Convert the records from the line with "This screenshot has width=682, height=543." to the line with "This screenshot has height=681, width=908.", both included, into a Markdown table with the columns Row and Line, numbering each line and leaving out any blank lines.

#### DATASET RECORDS

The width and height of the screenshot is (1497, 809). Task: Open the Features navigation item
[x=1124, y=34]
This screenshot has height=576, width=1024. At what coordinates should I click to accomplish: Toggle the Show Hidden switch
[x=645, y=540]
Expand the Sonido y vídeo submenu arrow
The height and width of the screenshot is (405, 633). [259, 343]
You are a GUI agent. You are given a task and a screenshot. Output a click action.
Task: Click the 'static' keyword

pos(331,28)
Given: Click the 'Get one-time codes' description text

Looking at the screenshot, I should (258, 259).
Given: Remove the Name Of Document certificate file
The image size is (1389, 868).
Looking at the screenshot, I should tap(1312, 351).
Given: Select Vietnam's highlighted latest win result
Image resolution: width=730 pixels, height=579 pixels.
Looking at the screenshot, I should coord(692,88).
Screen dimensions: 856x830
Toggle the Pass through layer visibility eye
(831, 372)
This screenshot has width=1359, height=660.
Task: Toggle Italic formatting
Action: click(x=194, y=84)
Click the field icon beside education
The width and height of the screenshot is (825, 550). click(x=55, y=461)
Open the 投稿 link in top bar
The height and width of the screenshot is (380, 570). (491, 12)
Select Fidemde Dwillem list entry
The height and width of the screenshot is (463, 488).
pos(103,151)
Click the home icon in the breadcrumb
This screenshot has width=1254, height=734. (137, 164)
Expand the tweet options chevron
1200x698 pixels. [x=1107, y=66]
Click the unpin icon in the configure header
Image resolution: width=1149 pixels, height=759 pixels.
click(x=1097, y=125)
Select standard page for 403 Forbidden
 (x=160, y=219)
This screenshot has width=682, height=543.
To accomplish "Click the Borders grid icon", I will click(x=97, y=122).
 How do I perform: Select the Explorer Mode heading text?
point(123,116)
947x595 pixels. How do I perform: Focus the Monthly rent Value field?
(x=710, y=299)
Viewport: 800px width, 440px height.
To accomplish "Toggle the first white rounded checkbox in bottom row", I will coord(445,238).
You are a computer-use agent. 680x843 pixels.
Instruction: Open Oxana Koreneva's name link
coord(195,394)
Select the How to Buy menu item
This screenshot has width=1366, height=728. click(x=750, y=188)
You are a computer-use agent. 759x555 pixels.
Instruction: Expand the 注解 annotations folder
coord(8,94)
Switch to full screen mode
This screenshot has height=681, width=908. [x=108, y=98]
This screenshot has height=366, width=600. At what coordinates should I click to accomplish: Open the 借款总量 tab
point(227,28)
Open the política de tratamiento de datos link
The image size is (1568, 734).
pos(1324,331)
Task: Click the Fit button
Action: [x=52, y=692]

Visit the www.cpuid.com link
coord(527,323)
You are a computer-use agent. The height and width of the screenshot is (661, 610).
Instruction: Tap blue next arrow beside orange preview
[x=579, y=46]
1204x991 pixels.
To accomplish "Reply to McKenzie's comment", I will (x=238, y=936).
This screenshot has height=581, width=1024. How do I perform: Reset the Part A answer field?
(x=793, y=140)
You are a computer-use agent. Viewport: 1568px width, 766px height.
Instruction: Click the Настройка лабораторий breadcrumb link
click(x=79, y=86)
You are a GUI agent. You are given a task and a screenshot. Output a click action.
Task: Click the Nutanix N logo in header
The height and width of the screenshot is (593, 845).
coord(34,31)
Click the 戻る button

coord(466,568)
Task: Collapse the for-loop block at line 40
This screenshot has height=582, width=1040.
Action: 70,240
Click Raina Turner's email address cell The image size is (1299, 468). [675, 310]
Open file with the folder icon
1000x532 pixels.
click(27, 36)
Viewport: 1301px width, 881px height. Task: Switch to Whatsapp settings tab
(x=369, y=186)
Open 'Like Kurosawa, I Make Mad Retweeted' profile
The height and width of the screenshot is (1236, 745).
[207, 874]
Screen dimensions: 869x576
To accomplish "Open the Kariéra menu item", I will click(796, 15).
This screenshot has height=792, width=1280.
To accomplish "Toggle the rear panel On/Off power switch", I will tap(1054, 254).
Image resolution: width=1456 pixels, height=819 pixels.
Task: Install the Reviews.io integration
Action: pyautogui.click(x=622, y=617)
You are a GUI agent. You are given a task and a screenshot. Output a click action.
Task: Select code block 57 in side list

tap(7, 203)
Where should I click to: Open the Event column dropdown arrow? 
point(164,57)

########

TASK OUTPUT |
| Row | Line |
|---|---|
| 1 | This screenshot has width=682, height=543. |
| 2 | To accomplish "Click the Borders grid icon", I will click(x=97, y=122). |
| 3 |  How do I perform: Select the Explorer Mode heading text? |
| 4 | point(123,116) |
| 5 | 947x595 pixels. How do I perform: Focus the Monthly rent Value field? |
| 6 | (x=710, y=299) |
| 7 | Viewport: 800px width, 440px height. |
| 8 | To accomplish "Toggle the first white rounded checkbox in bottom row", I will coord(445,238). |
| 9 | You are a computer-use agent. 680x843 pixels. |
| 10 | Instruction: Open Oxana Koreneva's name link |
| 11 | coord(195,394) |
| 12 | Select the How to Buy menu item |
| 13 | This screenshot has width=1366, height=728. click(x=750, y=188) |
| 14 | You are a computer-use agent. 759x555 pixels. |
| 15 | Instruction: Expand the 注解 annotations folder |
| 16 | coord(8,94) |
| 17 | Switch to full screen mode |
| 18 | This screenshot has height=681, width=908. [x=108, y=98] |